Tyson Foods, the world’s largest animal agriculture company, announced the launch of a $150 million venture capital fund, Tyson New Ventures, LLC, on Monday. The fund will invest in “companies developing breakthrough technologies, business models and products to sustainably feed a growing world population.”
The operative word in the announcement is “sustainably,” an implicit admission by Tyson that animal agriculture–their multi-billion dollar business model–is environmentally unsustainable.
Tyson explained that the fund will concentrate on “commercializing delicious, safe and affordable alternative proteins,” a welcome and now less surprising decision following the company’s recent purchase of a 5% stake in Beyond Meat, a plant-based meat company. Tyson stated the Beyond Meat investment is the first investment by their venture capital fund.

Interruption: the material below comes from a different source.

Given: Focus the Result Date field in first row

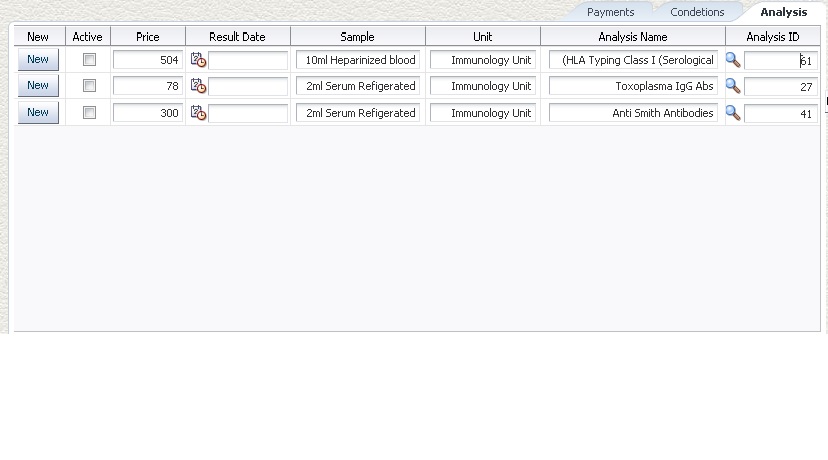Looking at the screenshot, I should pyautogui.click(x=248, y=60).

“We intend to collaborate with promising food entrepreneurs who are pioneering new products and technology that are making meaningful changes and improvement to food systems,” said Monica McGurk, executive vice president of strategy and new ventures and president of food service for Tyson Foods.
Tyson stated they are “seeking startups that complement [their] existing business and product development efforts” and that they “will focus on the areas of alternative proteins, elimination of food waste and leveraging innovative trends in technology.”
The announcement indicates Tyson may recognize the growing health, environmental, and ethical concerns over using animals for food. The company likely created this fund to diversify its portfolio and stay competitive in a rapidly changing food space. It may also help improve Tyson’s public image after a series of unfavorable lawsuits, undercover investigations, and shareholder grievances that likely contributed to a recent earnings shortfall.
The trend of animal agriculture companies investing in plant-based food startups is encouraging. Last year, General Mills started its own fund and purchased a stake in Kite Hill and Beyond Meat. As the behemoth in the industry, Tyson’s new fund may inspire other animal agriculture companies to follow suit. Tyson’s own plant-based chicken may not be far behind. With their name recognition, consumer acceptance, financial leverage, and shelf space, such a move would be a game changer for farmed animals.